Imaginemos por un instante que está en juego el logro de muchos y que una idea cualquiera, por obstinación o terca ambivalencia personalista, decide que todo un frente de batalla debe replegarse por que le da la gana, porque le sale del forro de las bolas y que esa idea prevalezca por encima de todo un colectivo ¿Es razonable y justo que el repliegue se haga efectivo por que debemos evitar la confrontación con las camaraderías gremiales?
Respeto el ejercicio del periodismo cuando se utiliza para peleas cruciales, aquellas que defienden el interés de la nación y, sobre todo, cuando colocan a las clases populares por encima de cualquier profesión. Son ellos, los excluidos, quienes necesitan de los profesionales de la comunicación para enseñarles y definir estrategias que los lleven al poder. Ejercer el periodismo colocando cercas y normativas donde el solo hecho de serlo ya es sinónimo de impunidad, porque más tarde tal o cual gobernante no estará y prefieren salvar su pellejo antes de comprometer sus ideas; es una forma de cobardía que no acepto ni aceptaré nunca.
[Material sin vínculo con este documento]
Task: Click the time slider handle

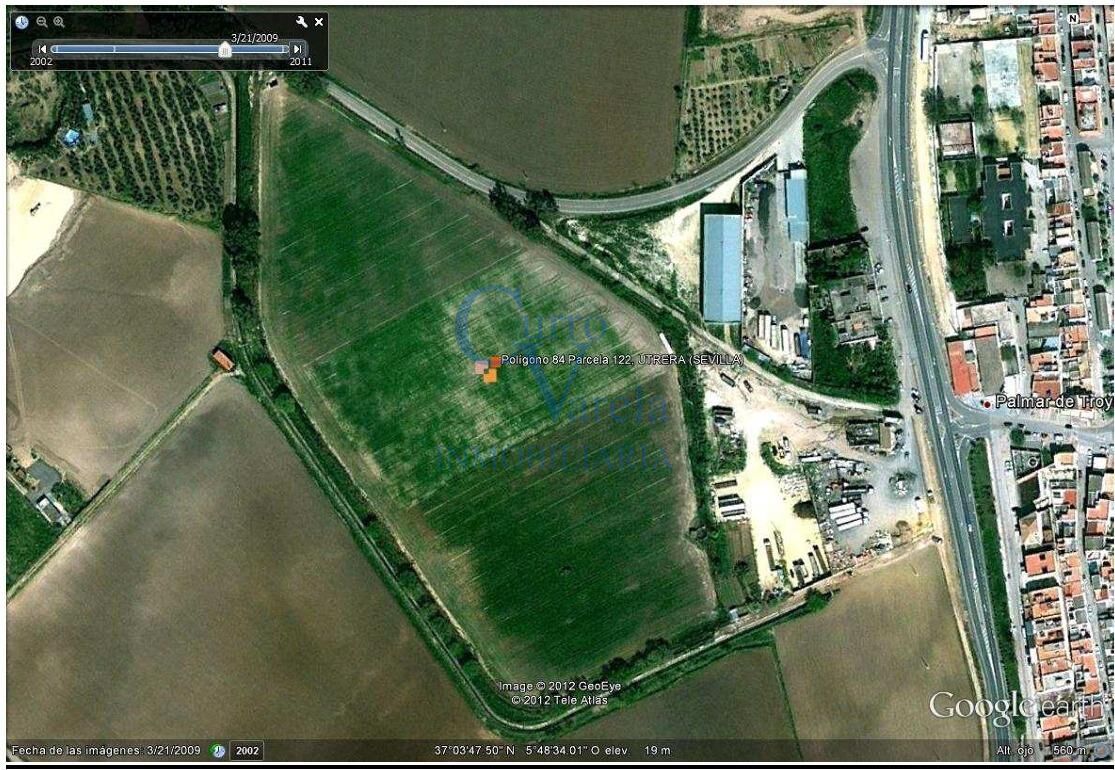Action: coord(225,50)
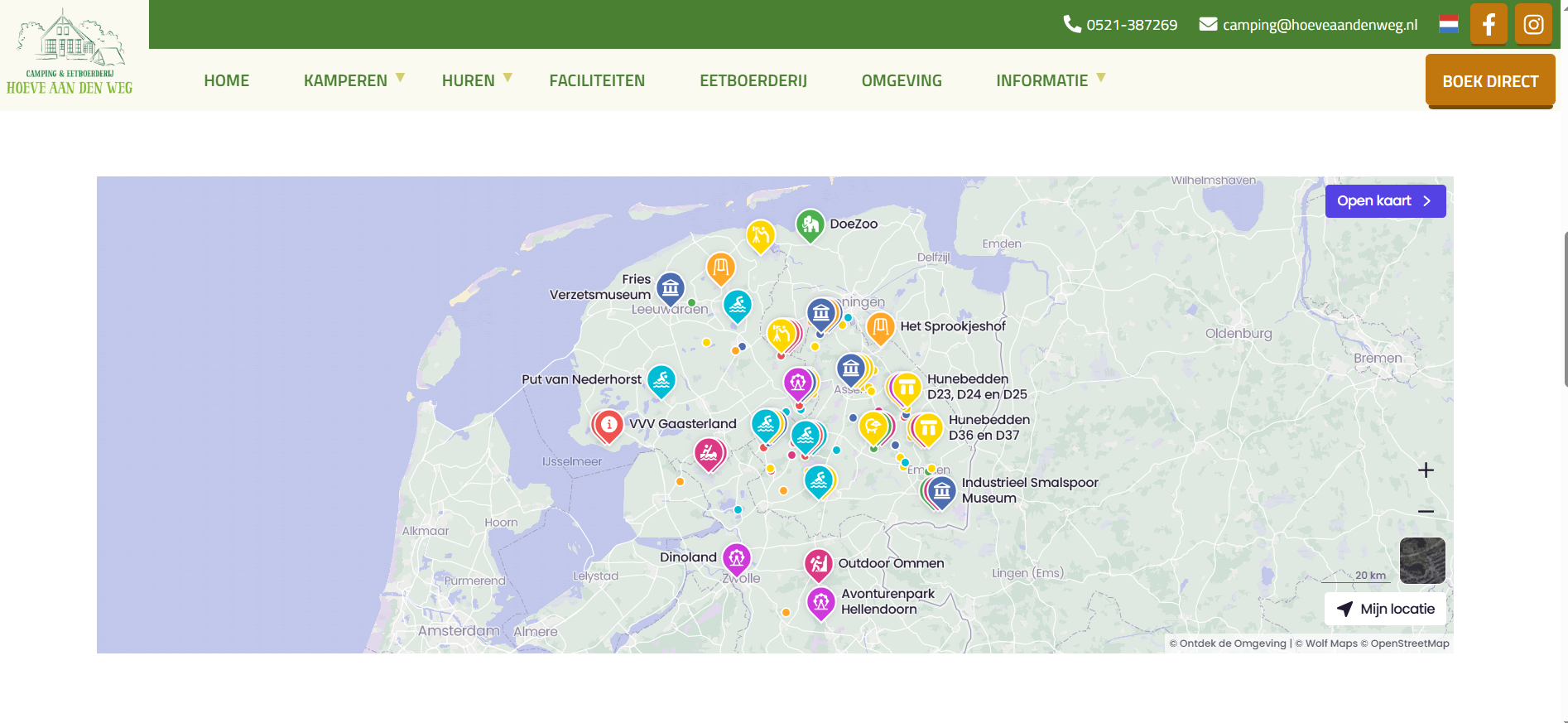Zoom in on the map

[1425, 470]

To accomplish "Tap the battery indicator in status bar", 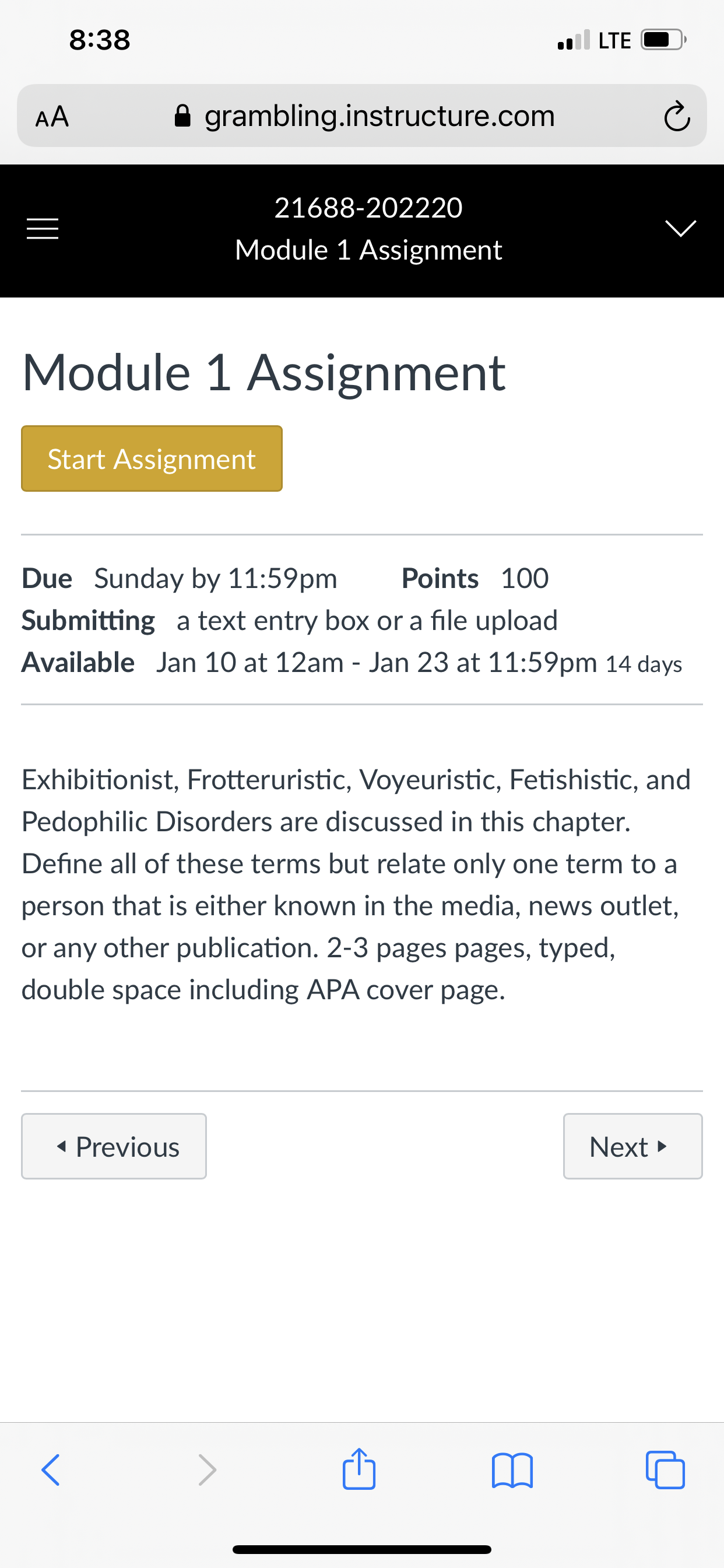I will pyautogui.click(x=664, y=40).
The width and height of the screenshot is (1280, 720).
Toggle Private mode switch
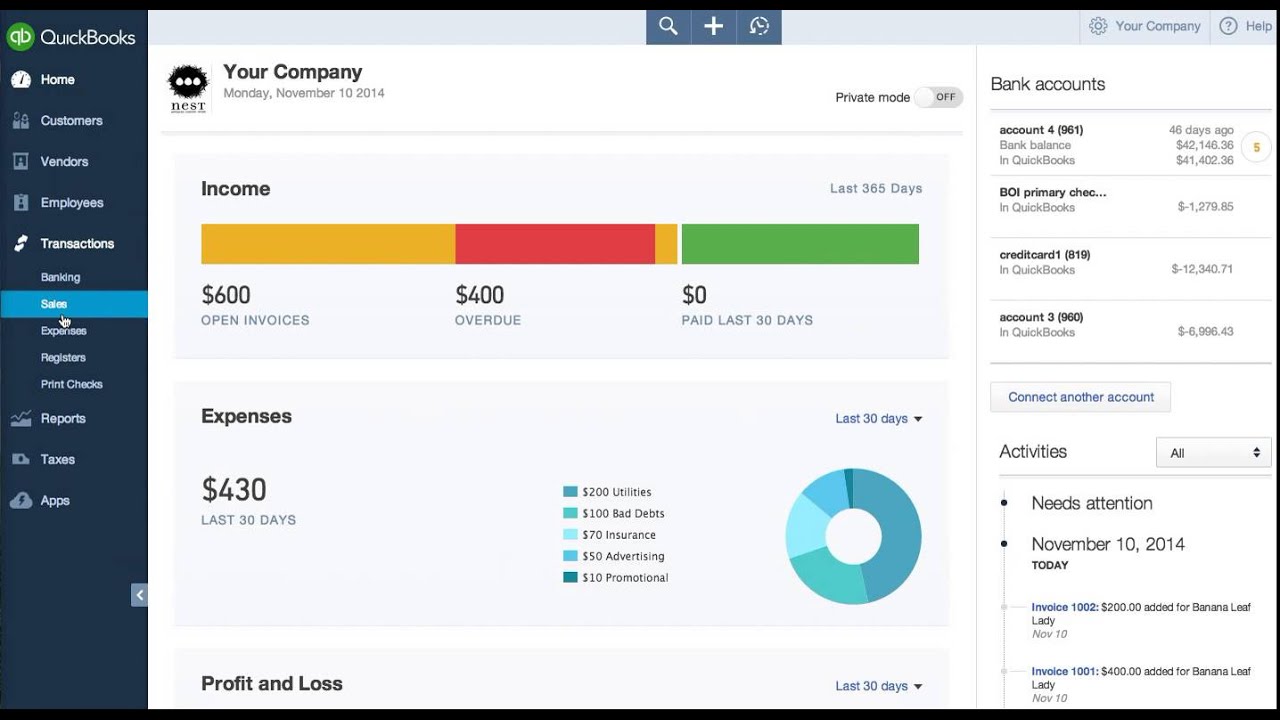click(938, 97)
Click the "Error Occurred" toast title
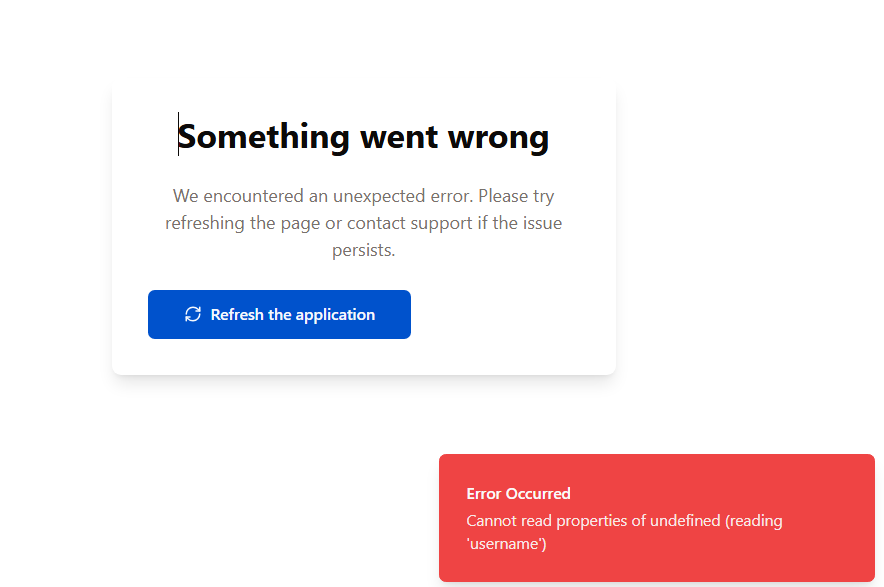Screen dimensions: 884x587 pos(518,494)
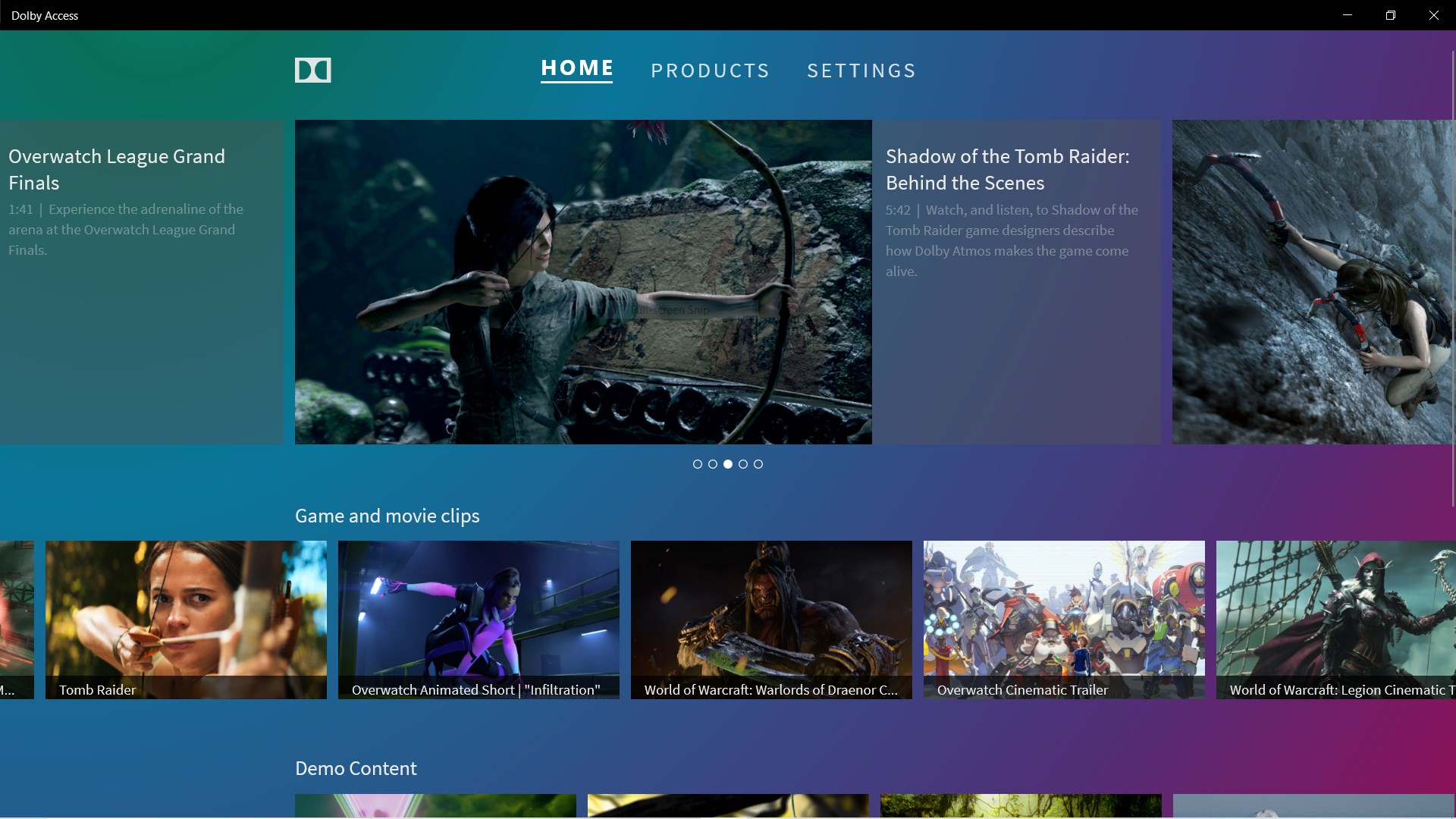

Hay un colectivo que no puede seguir siendo ignorado. Ese colectivo nació de radio bemba, de la camarita colgada en el hombro mientras los disparos silbaban, de aquellos que tomaron fotografías que comprometieron a la oposición, de aquellos que escribieron la historia informando sobre hechos aberrantes, de aquellos que fundaron una radio en un cuarto con antenitas que cubrían cuatro cuadras, de aquellos que fundaron un periódico tamaño carta para regalárselo a las comunidades, de los que lloraron en pleno golpe de estado mientras luchaban desesperados por informar a los cerros. Estoy hablando de los medios alternativos, de esa cenicienta de la información que lucha contra dos enemigos: las Putas de los Medios y contra ese gremio que los ignora por “ilegales”, mientras se consolidan nombres de periodistas que solo pisaron Puente Llaguno después de la masacre…
El enfrentamiento contra las putas es lógico, son el anatema de la comunicación. Pero el segundo enemigo sigue inmerso en parábolas, análisis y en la hipocresía del mismísimo sistema que asalarió su profesión.
¿En que consistió el éxito de la comunicación directa, la verdad por delante y sin tapujos?
Simple, amigo y camarada periodista: En que se aceleraron los procesos de comunicación y el simple excluido, ese que bajó del cerro por intuición, empezó a comprender lo que se le estaba comunicando. No hay mejor filosofía comunicacional que la simple definición de un hecho, sin adornos ni mariqueras que aburren al común ciudadano o, peor aún, le esconden hechos y culpables concretos por esas “cosas” del lenguaje periodístico.
La intelectualidad deduce que existe una prosa detrás de una mariposa en vuelo y esa vaina es muy hermosa, pero no más hermosa que la simple y llana verdad. Cuando un periodista se dispone a defender un hecho concreto, debe tomar en cuenta que la verdad está más allá de la simple retórica visceral. Si un periodista desconoce las circunstancias que originaron ese hecho concreto, por lo menos debe acudir a la investigación seria y respetar las dos caras de la moneda.
Un simple adjetivo fuera de lugar, una simple presunción sin base, es suficiente para restarle credibilidad a un artículo.